Text provided:
-.-.-
I recently spent some time reading about the algorithms behind Stable Diffusion and similar image generation models. They have been linked with an interesting 40-years-old result on diffusion processes1. In short, this result states that there exists an explicit path from an initial probability distribution $p_0$ to a random noise (a normal distribution), and that this path can be reversed.

One application of this concept is sampling : we can draw a sample from a random noise and use the backward diffusion to obtain a sample from $p_0$. In the context of computer vision, this distribution would be multivariate with dimension $3 \times W \times H$, where $W$ and $H$ are respectively the width and height of a RGB image in pixels. The initial release of Stable Diffusion was using $H=W=512$.

In this document, I’ll delve into the mechanics of reverse-time diffusions in dimension 1 (one pixel, one color channel) and derive equations to build a better understanding and intuition.

Forward diffusion

The transition from an image to noise is accomplished by repetitively introducing random perturbations to our initial distribution. This can be done in a continuous time setting using an Ornstein-Uhlenbeck stochastic process. The Ornstein-Uhlenbeck process is defined by the following stochastic differential equation (SDE) :

$$ dX_t = - \theta (X_t - \mu) dt + \sigma dW_t $$

where $W$ is a Brownian motion defined on some probability space $(\Omega, \mathcal{F}, P)$. The first term is forcing the mean to converge to $\mu$, while the second term is adding noise.
-.-.-
Material:
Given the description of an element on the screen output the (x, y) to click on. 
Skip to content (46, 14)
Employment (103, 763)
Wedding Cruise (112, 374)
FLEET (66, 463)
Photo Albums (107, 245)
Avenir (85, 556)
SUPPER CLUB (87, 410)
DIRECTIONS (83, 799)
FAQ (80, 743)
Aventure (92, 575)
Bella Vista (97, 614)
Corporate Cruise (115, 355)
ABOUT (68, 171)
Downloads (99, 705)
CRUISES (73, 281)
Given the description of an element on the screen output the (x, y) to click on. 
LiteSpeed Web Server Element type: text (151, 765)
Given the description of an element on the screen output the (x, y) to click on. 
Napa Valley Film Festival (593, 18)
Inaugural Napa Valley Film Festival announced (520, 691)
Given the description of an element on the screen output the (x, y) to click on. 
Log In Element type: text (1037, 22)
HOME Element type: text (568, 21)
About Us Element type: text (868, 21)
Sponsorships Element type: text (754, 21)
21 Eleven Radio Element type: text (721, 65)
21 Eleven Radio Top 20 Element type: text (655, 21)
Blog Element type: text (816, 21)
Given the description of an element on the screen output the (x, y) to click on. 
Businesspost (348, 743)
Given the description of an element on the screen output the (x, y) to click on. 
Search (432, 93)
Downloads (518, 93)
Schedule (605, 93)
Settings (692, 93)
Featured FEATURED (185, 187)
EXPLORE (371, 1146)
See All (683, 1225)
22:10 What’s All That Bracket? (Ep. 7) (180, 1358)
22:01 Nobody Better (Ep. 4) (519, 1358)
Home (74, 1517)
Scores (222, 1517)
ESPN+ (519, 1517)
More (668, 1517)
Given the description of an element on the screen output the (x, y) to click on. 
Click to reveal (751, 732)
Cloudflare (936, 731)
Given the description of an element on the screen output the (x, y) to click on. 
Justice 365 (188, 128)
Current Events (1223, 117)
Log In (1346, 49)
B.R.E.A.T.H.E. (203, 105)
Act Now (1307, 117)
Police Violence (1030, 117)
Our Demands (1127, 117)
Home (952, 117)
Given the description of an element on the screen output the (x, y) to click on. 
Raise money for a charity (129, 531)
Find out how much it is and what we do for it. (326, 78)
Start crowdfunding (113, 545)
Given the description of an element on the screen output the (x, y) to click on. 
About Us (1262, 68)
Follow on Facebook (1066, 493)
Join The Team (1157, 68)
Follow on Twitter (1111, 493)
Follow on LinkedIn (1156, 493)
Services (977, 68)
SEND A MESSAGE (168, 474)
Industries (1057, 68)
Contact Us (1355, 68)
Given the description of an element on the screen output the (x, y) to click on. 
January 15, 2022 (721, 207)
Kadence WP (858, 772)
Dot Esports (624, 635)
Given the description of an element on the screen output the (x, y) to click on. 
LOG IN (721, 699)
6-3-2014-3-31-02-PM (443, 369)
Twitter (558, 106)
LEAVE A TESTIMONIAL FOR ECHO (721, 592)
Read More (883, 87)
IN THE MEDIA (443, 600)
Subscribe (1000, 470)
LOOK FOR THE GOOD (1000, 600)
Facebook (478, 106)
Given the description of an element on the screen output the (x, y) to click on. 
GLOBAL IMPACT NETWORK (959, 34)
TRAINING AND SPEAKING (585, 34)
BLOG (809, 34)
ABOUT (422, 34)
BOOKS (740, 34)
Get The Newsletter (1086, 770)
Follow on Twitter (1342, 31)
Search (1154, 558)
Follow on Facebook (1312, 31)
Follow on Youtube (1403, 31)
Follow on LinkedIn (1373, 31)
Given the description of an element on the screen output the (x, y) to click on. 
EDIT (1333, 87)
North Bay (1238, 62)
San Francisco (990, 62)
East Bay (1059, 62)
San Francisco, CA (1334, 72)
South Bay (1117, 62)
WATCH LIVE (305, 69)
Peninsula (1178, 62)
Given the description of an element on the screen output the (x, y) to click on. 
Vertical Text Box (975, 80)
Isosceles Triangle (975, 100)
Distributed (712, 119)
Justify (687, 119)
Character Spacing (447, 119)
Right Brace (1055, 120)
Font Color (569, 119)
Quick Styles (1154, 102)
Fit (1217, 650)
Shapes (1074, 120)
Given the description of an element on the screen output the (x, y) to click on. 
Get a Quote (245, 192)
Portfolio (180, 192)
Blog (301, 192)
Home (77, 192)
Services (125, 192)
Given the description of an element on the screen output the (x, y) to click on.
-.-.-
Short exercise:
From the text on diffusion processes, set down the passage that begins at the words "I recently spent" and ends after "was using $H=W=512$.", reproducing every character unchanged.

Full solution:
I recently spent some time reading about the algorithms behind Stable Diffusion and similar image generation models. They have been linked with an interesting 40-years-old result on diffusion processes1. In short, this result states that there exists an explicit path from an initial probability distribution $p_0$ to a random noise (a normal distribution), and that this path can be reversed.

One application of this concept is sampling : we can draw a sample from a random noise and use the backward diffusion to obtain a sample from $p_0$. In the context of computer vision, this distribution would be multivariate with dimension $3 \times W \times H$, where $W$ and $H$ are respectively the width and height of a RGB image in pixels. The initial release of Stable Diffusion was using $H=W=512$.